Ah, PAGINATION, that perenial problem.
Lots of ways to solve this, some simple, many as complicated as it gets.
If you are using sessions then you can store the required information to keep track of the pages in session vars.
If not then you have to store them in hidden fields on the html page.
Now you can work this in many ways:
1. store the whole query string and modify the LIMIT clause from page to page
2. store the values from the WHERE clause and the LIMIT clause to re-generate the query
3. calculate the Limit values for the next and last pages and embed them as values in your Next/Last buttons/links on the html page, along with the Where values in a hidden field
4. store the WHERE values and the page number and use a formula to calculate the Limit values.
My solution:
If you are displaying 20 results per page then query for 21: that way you know if there will be a next page: ie if you get 21 records back then there is at least 1 record to display on the next page. 😃
I store the Where values as session vars along with the page number and rows per page (rpp). I can then calculate the Limit values from the page number/rows per page thus:
LIMIT (rpp x (page - 1)), (rpp + 1)
This works cos the offset of the rows starts at 0, ie page 1 displays 0-19 so page 2 displays (20 x (2-1)) = 20-39 , page 3 displays (20 x (3-1)) = 40-69 etc
I store the rows per page as a var instead of hard-coding it so that it can be reset without changing my code.

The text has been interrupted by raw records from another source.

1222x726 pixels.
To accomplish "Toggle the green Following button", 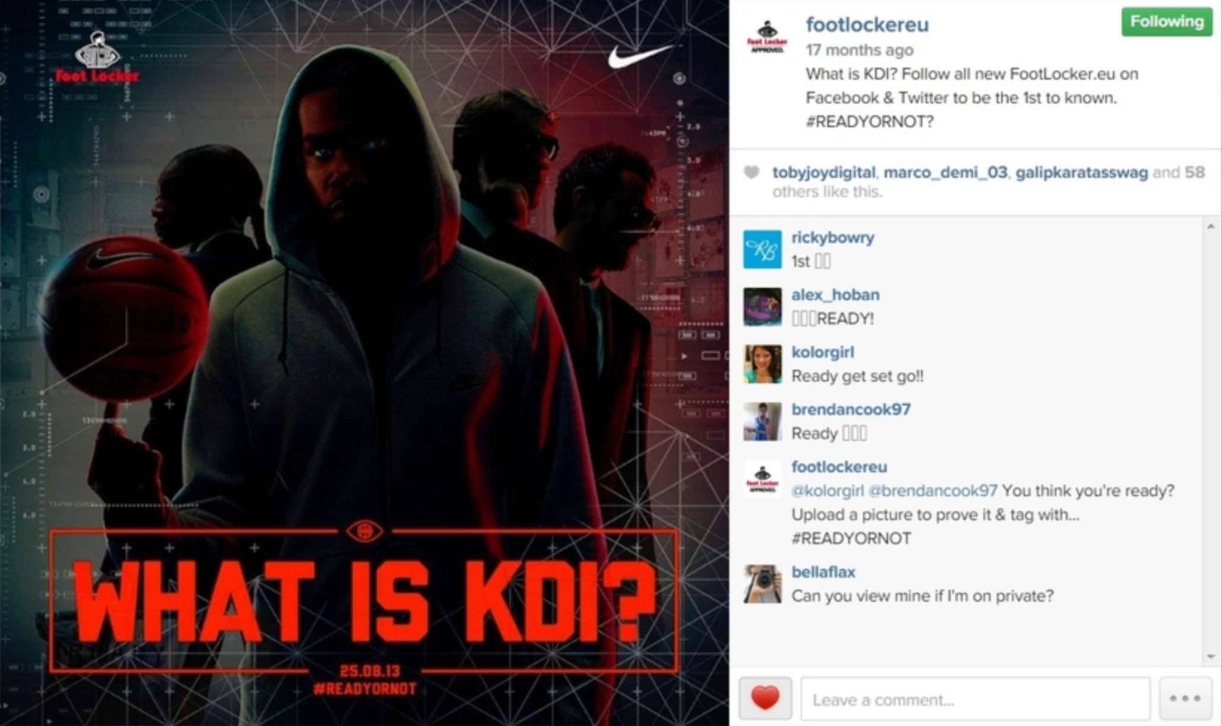I will pos(1167,22).
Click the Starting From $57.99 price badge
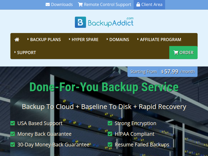The height and width of the screenshot is (156, 208). tap(163, 72)
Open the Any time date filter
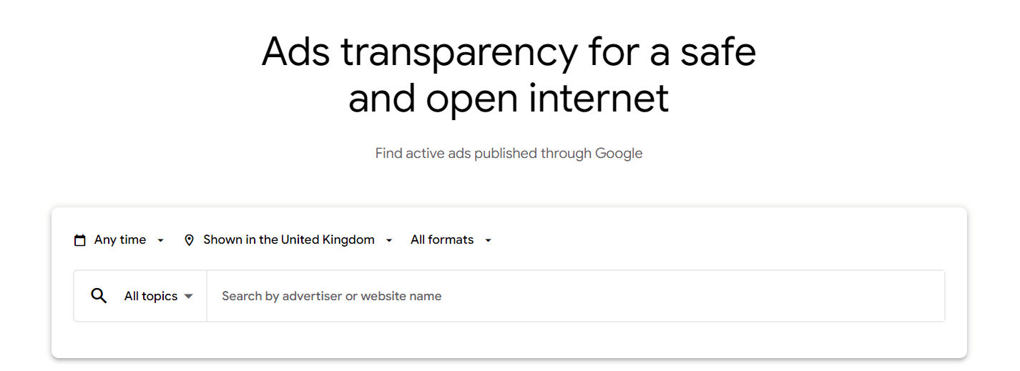Image resolution: width=1020 pixels, height=371 pixels. 120,240
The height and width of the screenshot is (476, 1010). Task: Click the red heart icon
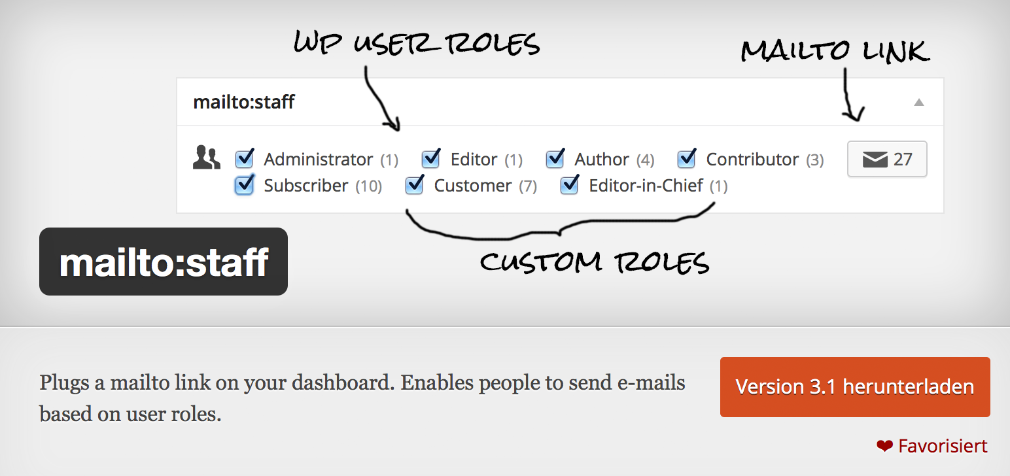(x=884, y=447)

Thus, my html only needs to indicate back or forwards. Back then p in my formula = current page - 1, forwards = current page + 1
Bear in mind that users will rarely page through more than 3 or 4 pages so working out that there are enough records for 50 pages is just a waste of processing time. If you want to look fancy then just query for 4 times rpp and give links for next 3 pages if they exist.